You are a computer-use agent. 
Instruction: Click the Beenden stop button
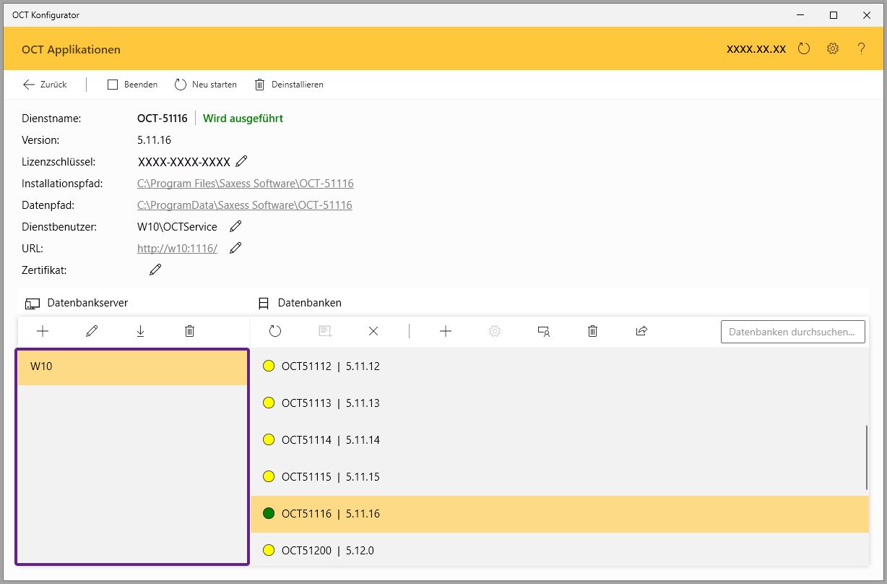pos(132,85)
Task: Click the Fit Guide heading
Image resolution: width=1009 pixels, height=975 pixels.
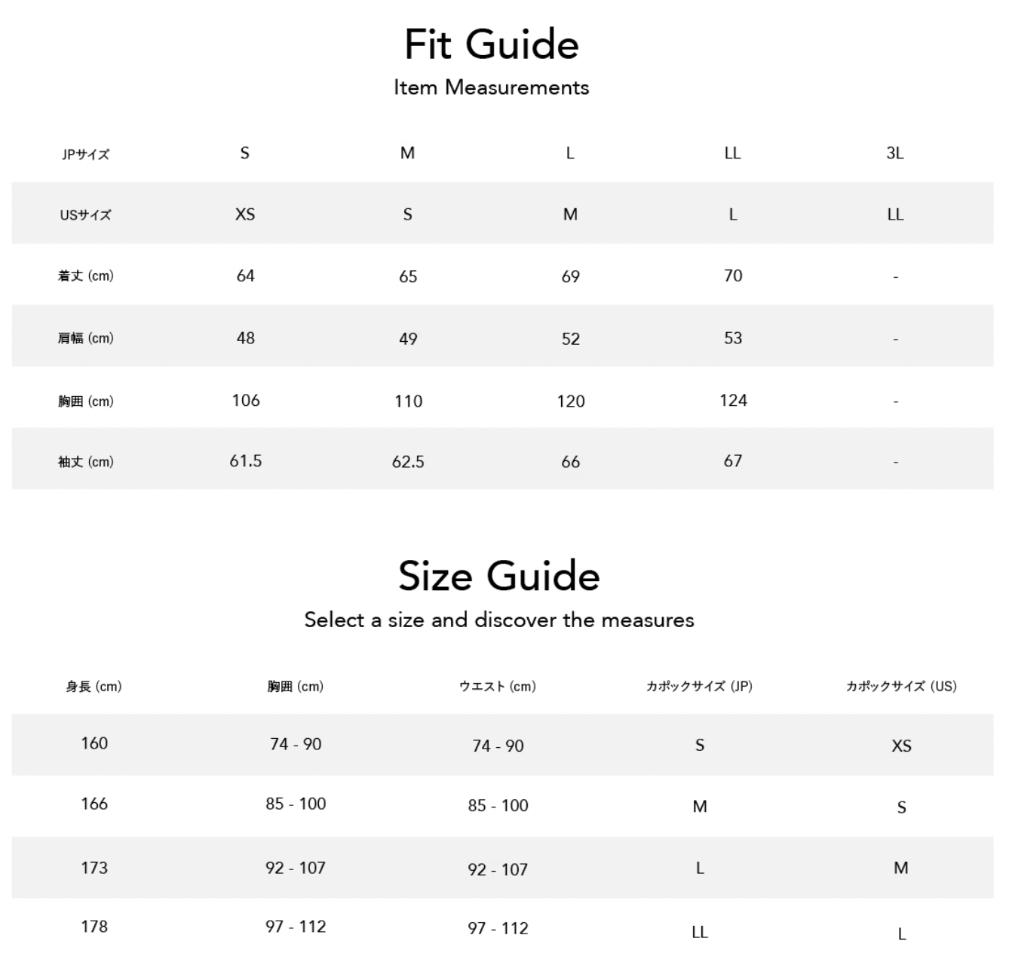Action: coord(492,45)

=======

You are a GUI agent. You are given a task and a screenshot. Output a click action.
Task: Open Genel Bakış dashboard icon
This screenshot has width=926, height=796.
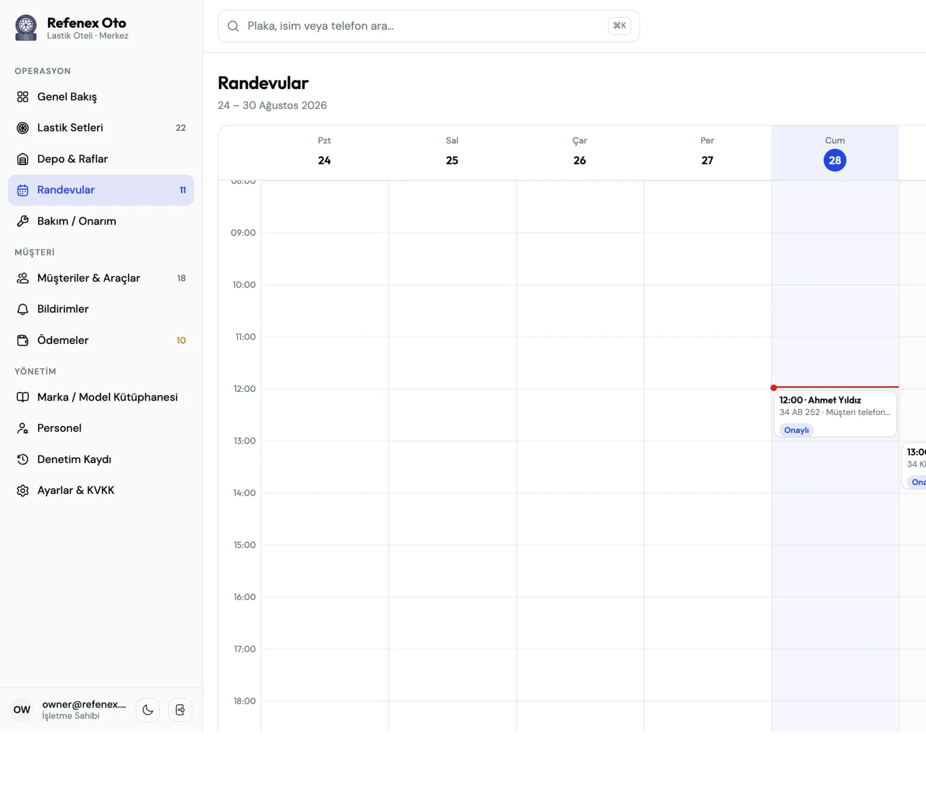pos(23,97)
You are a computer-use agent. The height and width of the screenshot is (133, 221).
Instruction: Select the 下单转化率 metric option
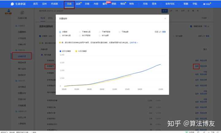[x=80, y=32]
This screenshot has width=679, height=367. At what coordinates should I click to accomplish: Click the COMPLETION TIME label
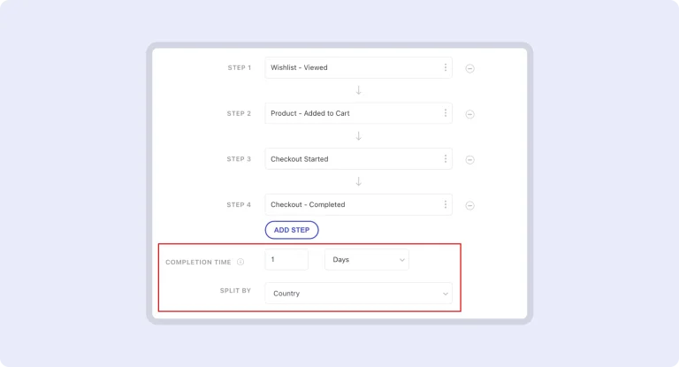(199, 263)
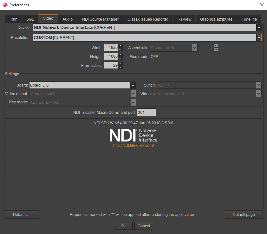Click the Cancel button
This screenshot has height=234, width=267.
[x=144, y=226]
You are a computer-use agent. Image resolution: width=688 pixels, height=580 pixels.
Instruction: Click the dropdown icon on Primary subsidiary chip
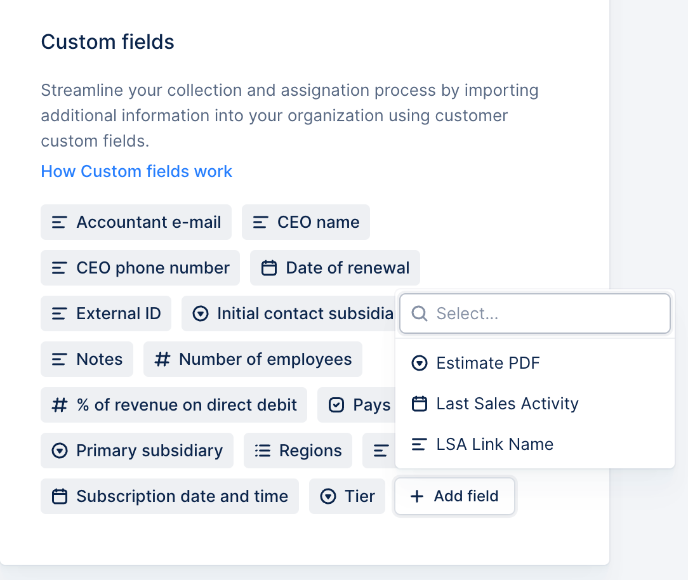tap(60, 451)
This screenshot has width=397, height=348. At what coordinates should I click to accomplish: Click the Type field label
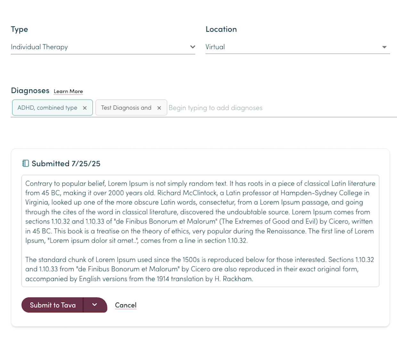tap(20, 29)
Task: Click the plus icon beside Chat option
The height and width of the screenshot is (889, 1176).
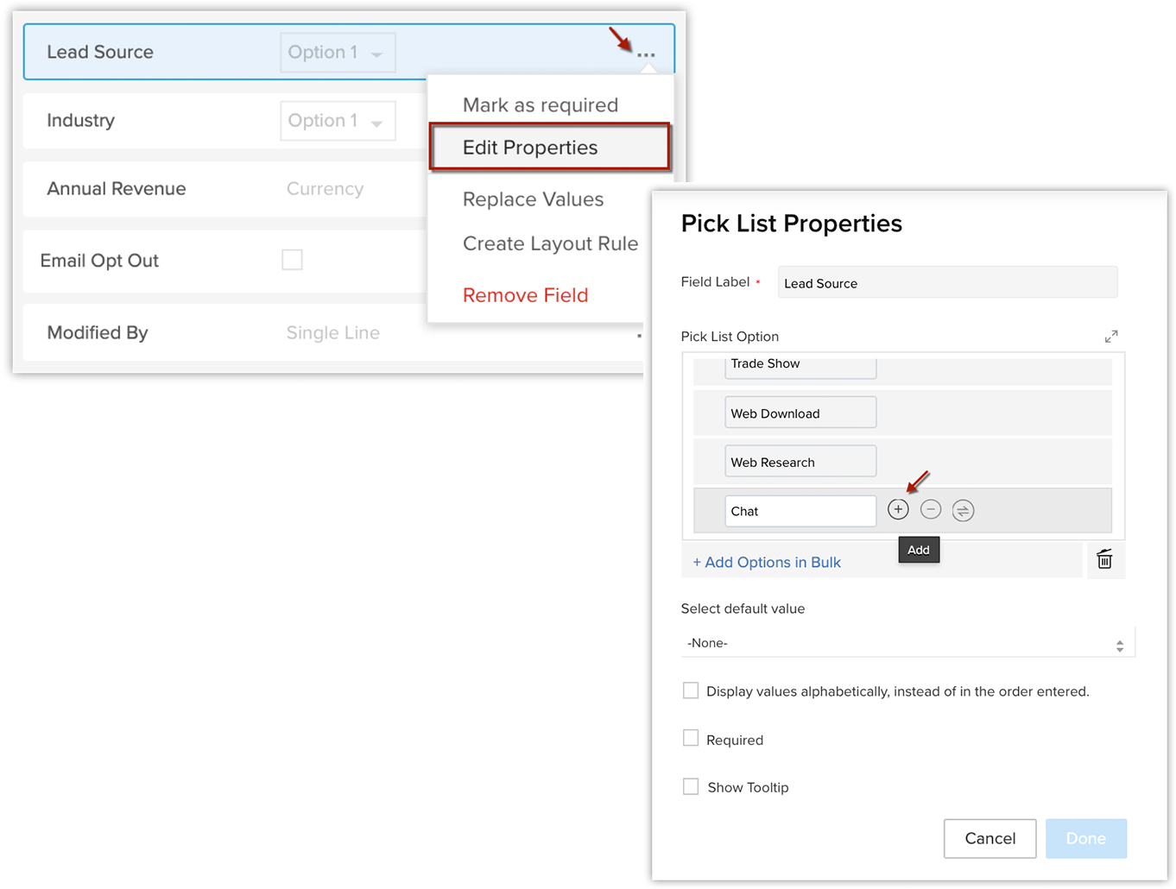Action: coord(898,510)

=======

# What needs to be done:
Taking the lines above one at a time, give the number of them that contain the string "agent". Add nothing else.

# Result of the task:
4